Task instructions: A verbatim copy of the line containing "How do I perform: Click the electron" and all lines after it, up to and including the final line of the records, is the only acceptable output.

Input data:

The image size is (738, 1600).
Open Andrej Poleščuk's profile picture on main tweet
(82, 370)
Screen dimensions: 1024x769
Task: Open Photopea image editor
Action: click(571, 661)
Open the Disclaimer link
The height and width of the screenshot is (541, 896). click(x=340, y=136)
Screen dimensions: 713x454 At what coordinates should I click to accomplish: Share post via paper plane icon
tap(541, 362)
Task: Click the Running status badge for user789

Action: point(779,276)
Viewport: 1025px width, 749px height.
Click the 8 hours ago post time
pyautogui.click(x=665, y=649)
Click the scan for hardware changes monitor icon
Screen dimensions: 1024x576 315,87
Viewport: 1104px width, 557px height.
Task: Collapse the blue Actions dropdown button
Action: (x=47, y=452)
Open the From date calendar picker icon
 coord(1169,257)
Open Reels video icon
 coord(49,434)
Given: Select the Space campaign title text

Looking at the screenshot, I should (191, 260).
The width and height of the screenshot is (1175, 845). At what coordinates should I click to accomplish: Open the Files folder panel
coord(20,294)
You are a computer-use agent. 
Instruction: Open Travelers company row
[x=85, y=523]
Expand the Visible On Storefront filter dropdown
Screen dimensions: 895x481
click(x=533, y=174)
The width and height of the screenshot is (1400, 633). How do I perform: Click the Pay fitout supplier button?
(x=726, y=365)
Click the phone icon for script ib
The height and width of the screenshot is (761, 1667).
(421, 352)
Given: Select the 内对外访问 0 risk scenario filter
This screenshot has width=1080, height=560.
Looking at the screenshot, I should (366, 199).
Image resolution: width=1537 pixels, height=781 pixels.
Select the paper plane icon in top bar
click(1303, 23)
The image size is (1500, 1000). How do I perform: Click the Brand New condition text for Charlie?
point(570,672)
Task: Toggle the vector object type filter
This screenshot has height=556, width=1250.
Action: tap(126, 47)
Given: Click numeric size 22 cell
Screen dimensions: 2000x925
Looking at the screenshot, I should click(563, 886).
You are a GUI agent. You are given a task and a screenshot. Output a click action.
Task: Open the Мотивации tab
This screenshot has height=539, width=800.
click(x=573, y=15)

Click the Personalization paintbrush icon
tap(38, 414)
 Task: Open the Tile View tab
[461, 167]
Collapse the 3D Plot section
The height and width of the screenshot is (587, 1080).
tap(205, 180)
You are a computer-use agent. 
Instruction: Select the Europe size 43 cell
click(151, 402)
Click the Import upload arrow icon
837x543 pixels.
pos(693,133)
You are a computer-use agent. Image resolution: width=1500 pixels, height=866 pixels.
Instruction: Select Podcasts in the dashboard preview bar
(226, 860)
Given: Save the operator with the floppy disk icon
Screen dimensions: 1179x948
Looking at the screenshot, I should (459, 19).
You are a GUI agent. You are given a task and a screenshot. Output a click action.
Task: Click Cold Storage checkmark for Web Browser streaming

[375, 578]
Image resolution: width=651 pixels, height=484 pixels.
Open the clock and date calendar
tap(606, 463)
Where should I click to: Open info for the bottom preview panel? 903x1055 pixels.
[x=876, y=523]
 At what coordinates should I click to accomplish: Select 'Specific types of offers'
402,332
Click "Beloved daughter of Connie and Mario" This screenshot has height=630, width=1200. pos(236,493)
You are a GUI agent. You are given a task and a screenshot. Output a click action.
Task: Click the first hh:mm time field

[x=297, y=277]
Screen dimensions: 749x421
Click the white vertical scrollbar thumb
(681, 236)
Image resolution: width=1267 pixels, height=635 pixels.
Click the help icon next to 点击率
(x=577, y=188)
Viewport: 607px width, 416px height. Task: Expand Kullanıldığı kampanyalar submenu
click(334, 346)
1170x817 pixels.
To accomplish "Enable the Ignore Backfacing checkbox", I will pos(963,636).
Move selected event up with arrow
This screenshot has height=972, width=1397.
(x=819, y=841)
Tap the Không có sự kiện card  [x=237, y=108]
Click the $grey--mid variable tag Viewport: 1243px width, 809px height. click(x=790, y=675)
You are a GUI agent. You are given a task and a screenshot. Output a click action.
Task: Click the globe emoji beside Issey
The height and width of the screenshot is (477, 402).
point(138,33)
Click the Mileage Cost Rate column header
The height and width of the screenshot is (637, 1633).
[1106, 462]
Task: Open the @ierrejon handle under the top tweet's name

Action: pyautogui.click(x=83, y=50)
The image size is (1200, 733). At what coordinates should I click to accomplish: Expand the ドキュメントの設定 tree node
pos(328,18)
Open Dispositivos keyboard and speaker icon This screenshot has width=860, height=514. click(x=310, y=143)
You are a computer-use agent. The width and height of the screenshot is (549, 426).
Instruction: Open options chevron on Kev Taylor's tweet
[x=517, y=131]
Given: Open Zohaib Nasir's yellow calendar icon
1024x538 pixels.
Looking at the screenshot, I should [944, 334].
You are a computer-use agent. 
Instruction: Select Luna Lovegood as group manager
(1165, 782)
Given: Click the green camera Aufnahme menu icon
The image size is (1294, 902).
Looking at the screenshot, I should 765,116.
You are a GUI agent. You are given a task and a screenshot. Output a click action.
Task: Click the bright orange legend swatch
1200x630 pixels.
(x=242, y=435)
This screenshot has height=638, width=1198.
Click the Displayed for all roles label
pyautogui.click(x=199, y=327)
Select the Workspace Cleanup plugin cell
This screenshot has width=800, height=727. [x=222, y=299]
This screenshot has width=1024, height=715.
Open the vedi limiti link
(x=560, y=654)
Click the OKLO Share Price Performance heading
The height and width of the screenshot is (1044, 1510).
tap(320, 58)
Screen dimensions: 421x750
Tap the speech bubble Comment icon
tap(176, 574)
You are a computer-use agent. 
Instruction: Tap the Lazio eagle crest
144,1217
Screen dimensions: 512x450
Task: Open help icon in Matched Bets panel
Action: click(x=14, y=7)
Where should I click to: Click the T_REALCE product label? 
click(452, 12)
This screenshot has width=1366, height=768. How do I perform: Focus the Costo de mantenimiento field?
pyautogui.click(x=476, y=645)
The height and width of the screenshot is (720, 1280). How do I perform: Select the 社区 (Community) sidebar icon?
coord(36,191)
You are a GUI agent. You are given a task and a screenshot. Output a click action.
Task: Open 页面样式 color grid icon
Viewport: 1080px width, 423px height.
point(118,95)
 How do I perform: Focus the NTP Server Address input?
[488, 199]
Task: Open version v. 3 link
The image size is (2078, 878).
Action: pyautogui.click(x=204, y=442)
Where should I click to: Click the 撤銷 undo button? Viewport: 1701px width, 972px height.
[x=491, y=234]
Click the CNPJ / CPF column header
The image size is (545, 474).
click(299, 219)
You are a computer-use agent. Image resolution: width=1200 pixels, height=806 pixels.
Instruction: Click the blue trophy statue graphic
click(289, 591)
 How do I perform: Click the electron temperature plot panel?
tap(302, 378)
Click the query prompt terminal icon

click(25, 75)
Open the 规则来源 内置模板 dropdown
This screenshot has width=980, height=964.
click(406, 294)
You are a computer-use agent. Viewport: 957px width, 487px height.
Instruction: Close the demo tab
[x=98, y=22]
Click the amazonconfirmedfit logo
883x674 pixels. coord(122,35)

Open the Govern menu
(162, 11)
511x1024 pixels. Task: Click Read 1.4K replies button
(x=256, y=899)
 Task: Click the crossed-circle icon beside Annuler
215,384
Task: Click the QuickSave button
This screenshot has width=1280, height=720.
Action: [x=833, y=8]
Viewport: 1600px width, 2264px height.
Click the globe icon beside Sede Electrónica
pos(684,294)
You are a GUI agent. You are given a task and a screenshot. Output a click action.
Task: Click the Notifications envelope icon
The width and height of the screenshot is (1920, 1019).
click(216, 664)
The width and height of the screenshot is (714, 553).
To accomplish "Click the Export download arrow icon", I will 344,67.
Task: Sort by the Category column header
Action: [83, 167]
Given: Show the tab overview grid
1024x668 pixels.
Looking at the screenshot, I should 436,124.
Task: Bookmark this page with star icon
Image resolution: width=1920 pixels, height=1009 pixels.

Task output:
 How do I perform: Click the electron temperature plot panel?
tap(302, 378)
Click the query prompt terminal icon

click(25, 75)
Open the 规则来源 内置模板 dropdown
This screenshot has width=980, height=964.
click(406, 294)
You are a computer-use agent. Viewport: 957px width, 487px height.
Instruction: Close the demo tab
[x=98, y=22]
Click the amazonconfirmedfit logo
883x674 pixels. coord(122,35)

Open the Govern menu
(162, 11)
511x1024 pixels. Task: Click Read 1.4K replies button
(x=256, y=899)
 Task: Click the crossed-circle icon beside Annuler
215,384
Task: Click the QuickSave button
This screenshot has width=1280, height=720.
Action: [x=833, y=8]
Viewport: 1600px width, 2264px height.
Click the globe icon beside Sede Electrónica
pos(684,294)
You are a GUI agent. You are given a task and a screenshot. Output a click action.
Task: Click the Notifications envelope icon
The width and height of the screenshot is (1920, 1019).
click(216, 664)
The width and height of the screenshot is (714, 553).
To accomplish "Click the Export download arrow icon", I will 344,67.
Task: Sort by the Category column header
Action: [83, 167]
Given: Show the tab overview grid
1024x668 pixels.
Looking at the screenshot, I should 436,124.
Task: Bookmark this page with star icon
Image resolution: width=1920 pixels, height=1009 pixels.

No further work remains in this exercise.